HEProOE: Hyperedge-Enhanced Spatial Community Detection Method

Building upon our previous work with ProOE, we are thrilled to introduce the Hyperedge-Enhanced Probabilistic Optimal Estimation (HEProOE) method. This advanced model addresses a key limitation in mobility-based community detection: the fragmentation of large, semantically consistent areas. HEProOE integrates hyperedges to represent these “Indivisible Regions” (IRs), ensuring that the detected communities are not only structurally sound but also functionally coherent.


Abstract

Identifying spatial communities with human mobility data has emerged as a key approach to understanding urban spatial structure. However, relying solely on human mobility data to partition spatial communities ignores the semantic information and may fragment large, semantic consistent Indivisible Regions (IRs) such as college campuses. Furthermore, individual spatial units often belong simultaneously to multiple IRs, creating membership uncertainty, while the spatial stochasticity of human movements inherently introduces ambiguity to the boundaries of spatial fuzzy communities. To address these challenges, we proposed the Hyperedge-Enhanced Probabilistic Optimal Estimation method (HEProOE) that integrated the hyperedge into spatial fuzzy community detection, representing IRs as semantic consistent regions. First, IRs were represented as hyperedges, where each spatial unit holds a probabilistic community membership. Second, a novel distance-weighted Jensen-Shannon (JS) divergence metric was introduced to measure the semantic consistency within each hyperedge. Finally, this metric was converted into a new likelihood component and seamlessly integrated with the mobility-based ProOE model, yielding a unified framework that simultaneously optimizes for both mobility patterns and semantic consistency. Experimental results demonstrated that HEProOE uncovers spatial fuzzy communities with significantly higher semantic consistency, providing an effective tool for a more authentic understanding of urban spatial structures.

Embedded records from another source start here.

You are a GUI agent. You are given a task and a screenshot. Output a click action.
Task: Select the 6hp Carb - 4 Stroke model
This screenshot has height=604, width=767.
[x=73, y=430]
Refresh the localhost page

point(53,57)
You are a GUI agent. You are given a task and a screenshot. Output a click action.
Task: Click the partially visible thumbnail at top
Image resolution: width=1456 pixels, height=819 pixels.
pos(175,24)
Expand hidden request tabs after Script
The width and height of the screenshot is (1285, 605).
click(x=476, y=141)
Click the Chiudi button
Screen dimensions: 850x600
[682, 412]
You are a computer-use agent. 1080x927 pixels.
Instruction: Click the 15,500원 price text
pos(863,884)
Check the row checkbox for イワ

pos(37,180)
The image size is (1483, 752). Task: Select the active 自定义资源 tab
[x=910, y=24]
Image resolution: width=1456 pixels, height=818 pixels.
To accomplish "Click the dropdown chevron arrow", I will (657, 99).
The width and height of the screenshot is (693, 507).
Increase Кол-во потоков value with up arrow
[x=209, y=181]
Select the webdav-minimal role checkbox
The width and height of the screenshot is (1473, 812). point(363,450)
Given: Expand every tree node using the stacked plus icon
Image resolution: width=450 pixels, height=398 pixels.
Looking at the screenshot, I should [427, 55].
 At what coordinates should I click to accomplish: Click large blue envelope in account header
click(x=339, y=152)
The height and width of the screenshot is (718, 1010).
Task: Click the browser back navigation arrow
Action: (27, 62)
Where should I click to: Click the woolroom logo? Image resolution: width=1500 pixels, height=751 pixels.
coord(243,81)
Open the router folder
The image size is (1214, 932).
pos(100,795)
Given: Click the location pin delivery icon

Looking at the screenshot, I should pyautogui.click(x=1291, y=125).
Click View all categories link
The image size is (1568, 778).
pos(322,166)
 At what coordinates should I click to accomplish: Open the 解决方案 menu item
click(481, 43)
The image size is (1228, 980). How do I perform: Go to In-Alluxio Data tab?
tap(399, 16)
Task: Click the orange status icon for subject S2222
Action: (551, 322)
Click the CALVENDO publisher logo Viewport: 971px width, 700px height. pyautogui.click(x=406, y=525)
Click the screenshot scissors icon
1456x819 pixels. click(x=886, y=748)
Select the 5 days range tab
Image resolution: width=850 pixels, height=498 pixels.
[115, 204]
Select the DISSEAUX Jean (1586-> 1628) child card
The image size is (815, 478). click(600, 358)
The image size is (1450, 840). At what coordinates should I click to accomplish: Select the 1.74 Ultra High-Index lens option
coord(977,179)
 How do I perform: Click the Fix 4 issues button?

The Challenge: Beyond Mobility Patterns

While models like ProOE excel at identifying fuzzy communities from mobility data, they can sometimes break apart functionally unified areas—like a large university campus or a financial district—because the internal mobility patterns might not be perfectly uniform. These Indivisible Regions (IRs) have a strong semantic identity that should be preserved.

The HEProOE Framework: Integrating Semantics with Hyperedges

HEProOE solves this by introducing hyperedges. In network science, a regular edge connects two nodes. A hyperedge can connect multiple nodes at once. We use hyperedges to model IRs, grouping all spatial units within a single functional zone (e.g., all the zones that make up “Midtown”).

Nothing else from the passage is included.